TASK PROMPT: Retype the records below from their first line through the line containing "has width=525, height=374.", and include nothing else.

RECORDS FOR THE TASK:
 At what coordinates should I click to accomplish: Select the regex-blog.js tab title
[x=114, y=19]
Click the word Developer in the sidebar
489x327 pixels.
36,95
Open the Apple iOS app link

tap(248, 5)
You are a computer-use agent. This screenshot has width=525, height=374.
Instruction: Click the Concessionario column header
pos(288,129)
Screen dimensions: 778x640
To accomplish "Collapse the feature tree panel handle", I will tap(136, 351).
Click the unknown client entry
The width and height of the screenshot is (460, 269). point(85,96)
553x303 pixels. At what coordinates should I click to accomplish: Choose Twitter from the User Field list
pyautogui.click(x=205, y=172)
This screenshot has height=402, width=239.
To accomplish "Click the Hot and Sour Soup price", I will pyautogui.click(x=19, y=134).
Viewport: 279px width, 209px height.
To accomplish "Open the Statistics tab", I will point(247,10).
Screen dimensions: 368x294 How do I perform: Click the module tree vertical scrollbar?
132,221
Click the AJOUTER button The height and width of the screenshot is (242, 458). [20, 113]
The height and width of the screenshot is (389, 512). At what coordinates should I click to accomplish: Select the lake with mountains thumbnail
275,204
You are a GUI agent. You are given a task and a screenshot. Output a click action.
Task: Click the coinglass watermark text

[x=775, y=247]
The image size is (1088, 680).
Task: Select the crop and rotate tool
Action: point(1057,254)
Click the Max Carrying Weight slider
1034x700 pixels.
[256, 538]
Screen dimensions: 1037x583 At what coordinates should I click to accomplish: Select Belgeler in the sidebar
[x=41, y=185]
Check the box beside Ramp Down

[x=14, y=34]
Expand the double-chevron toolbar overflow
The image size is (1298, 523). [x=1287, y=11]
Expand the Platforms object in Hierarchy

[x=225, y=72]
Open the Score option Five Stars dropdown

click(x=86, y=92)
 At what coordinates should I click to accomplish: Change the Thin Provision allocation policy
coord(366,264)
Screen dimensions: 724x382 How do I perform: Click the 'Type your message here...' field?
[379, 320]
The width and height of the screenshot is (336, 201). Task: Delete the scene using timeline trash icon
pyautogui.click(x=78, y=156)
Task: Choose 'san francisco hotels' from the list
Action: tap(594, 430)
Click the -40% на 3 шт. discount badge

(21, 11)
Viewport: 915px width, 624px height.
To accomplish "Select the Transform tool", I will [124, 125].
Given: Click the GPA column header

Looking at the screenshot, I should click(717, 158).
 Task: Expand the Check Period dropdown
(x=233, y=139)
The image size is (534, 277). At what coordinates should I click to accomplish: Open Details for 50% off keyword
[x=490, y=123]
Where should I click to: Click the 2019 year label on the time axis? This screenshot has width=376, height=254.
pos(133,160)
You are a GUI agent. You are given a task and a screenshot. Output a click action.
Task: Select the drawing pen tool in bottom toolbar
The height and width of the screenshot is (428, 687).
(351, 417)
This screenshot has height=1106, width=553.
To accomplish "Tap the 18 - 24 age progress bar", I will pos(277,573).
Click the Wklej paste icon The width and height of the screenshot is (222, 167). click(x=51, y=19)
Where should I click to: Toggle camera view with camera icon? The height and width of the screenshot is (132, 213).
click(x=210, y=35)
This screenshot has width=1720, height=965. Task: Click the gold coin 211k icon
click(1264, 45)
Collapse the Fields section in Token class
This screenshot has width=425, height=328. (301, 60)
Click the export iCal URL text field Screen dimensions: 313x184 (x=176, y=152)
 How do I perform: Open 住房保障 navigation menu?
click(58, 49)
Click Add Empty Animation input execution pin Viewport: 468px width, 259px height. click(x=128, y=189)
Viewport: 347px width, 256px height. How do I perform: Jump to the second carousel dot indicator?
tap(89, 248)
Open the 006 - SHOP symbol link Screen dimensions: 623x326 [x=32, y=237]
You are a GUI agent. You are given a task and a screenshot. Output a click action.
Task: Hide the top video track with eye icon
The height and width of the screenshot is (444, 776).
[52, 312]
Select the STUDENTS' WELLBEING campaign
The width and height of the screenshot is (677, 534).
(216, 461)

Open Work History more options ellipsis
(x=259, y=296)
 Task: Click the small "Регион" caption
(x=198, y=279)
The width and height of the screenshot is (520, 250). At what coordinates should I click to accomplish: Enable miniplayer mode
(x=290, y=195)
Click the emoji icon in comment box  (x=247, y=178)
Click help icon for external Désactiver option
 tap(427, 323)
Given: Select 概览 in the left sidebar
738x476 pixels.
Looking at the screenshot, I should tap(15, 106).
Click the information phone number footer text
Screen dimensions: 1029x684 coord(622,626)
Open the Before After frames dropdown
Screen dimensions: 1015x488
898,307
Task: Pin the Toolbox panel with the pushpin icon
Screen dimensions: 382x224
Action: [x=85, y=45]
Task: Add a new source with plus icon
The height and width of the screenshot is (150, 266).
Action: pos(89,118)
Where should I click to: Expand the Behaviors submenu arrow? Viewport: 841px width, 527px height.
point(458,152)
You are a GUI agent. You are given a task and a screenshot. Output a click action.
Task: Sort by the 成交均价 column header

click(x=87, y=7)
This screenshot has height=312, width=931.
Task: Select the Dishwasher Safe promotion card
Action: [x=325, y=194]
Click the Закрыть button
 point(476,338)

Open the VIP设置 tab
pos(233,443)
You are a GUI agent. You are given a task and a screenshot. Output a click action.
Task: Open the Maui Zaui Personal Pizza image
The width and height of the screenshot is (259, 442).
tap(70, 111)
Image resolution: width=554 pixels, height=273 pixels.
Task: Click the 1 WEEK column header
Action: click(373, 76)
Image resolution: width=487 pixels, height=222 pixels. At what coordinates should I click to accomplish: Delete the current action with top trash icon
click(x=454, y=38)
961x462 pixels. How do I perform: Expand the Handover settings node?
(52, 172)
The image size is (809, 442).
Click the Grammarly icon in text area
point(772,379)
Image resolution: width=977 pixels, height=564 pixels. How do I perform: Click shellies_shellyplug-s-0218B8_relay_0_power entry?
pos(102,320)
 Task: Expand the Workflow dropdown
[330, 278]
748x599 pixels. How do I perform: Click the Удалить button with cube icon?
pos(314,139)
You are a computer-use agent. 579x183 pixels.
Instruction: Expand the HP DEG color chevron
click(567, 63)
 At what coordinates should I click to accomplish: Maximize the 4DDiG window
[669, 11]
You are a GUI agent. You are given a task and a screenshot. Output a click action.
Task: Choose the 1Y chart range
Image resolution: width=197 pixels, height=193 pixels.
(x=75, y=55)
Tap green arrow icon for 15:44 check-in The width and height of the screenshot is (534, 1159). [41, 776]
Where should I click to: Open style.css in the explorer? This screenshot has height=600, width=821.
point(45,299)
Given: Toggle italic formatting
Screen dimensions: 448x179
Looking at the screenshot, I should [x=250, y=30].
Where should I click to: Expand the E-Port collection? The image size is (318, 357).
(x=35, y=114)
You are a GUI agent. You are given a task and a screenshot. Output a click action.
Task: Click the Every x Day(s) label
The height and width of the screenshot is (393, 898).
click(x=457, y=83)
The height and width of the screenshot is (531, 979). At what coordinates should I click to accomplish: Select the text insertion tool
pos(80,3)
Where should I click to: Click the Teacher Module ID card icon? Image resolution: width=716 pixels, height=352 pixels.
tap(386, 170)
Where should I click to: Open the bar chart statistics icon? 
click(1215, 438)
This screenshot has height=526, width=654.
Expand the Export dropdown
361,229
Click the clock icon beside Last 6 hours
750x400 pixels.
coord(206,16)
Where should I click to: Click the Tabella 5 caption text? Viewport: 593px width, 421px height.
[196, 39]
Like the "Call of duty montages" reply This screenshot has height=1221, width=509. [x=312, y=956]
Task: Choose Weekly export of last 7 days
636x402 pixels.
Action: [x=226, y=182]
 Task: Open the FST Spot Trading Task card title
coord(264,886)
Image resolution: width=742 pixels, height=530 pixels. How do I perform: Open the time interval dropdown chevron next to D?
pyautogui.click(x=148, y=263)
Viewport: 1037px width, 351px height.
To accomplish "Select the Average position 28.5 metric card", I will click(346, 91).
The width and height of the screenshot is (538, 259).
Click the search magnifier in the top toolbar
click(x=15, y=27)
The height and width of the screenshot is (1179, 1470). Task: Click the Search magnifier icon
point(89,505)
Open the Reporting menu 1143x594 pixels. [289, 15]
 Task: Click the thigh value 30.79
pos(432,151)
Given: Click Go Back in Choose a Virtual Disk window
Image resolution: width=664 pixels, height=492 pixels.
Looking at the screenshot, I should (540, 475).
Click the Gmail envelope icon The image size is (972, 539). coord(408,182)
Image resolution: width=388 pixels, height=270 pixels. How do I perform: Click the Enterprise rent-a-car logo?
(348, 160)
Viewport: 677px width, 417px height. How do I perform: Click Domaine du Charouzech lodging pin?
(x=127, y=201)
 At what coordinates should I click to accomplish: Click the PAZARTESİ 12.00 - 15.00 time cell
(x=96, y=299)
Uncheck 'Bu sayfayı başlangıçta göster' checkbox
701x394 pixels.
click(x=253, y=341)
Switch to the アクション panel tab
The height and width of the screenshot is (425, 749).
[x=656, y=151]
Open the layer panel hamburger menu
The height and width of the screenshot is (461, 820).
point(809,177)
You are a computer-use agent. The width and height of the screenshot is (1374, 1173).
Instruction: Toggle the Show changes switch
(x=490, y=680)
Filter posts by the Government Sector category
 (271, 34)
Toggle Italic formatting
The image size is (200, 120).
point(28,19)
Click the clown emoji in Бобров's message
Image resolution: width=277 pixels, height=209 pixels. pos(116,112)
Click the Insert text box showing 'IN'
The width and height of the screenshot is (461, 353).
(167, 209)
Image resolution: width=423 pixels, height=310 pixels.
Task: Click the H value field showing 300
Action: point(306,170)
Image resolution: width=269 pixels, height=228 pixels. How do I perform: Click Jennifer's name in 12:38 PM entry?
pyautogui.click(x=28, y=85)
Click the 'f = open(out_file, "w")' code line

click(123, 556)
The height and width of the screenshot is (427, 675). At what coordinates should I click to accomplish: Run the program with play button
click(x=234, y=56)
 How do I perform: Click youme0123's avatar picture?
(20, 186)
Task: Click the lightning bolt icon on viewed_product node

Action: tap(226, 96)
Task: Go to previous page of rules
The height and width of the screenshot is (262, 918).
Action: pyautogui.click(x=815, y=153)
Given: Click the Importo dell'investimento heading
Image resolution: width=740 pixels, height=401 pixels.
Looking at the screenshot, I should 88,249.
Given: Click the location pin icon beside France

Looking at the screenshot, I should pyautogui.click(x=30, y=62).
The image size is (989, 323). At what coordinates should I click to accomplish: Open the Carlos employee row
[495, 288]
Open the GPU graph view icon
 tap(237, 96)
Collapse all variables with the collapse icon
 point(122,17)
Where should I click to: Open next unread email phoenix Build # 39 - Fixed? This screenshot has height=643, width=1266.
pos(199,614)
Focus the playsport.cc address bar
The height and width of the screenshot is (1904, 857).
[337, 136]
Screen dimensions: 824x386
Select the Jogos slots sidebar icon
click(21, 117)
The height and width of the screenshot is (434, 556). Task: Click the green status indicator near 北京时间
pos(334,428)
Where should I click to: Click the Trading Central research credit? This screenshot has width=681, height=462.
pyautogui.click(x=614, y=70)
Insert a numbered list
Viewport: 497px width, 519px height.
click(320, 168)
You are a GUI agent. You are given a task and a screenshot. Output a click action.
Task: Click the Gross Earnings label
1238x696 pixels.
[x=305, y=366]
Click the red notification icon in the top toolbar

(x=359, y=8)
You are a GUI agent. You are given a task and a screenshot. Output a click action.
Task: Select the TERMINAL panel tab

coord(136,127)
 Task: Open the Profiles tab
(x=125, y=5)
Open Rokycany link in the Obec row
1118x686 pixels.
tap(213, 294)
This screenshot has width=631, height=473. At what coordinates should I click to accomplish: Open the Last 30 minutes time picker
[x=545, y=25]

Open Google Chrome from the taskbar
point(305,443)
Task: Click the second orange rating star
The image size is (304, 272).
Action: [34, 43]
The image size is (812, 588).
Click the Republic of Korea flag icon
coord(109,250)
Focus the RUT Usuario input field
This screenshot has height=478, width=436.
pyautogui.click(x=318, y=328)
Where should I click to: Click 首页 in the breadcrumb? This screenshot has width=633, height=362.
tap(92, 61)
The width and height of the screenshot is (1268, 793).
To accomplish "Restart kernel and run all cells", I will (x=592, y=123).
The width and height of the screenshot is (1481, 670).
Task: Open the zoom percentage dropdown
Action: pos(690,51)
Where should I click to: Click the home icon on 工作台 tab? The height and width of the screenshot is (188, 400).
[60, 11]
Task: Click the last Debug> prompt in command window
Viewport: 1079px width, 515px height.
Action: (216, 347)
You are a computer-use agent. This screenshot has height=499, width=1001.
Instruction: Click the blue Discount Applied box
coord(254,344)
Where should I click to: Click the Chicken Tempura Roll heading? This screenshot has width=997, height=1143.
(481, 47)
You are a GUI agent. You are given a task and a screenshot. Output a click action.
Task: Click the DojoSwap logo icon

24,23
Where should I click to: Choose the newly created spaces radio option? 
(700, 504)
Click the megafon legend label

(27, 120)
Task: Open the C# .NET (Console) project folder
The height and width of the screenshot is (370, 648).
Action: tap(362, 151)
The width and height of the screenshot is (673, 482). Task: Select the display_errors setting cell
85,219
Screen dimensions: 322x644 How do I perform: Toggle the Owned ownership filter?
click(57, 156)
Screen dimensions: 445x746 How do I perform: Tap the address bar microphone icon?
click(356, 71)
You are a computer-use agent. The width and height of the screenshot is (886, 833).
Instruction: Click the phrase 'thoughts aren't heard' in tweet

RESPONSE TO THE TASK:
 At what coordinates should I click to accomplish: Select the regex-blog.js tab title
[x=114, y=19]
Click the word Developer in the sidebar
489x327 pixels.
36,95
Open the Apple iOS app link

tap(248, 5)
You are a computer-use agent. This screenshot has width=525, height=374.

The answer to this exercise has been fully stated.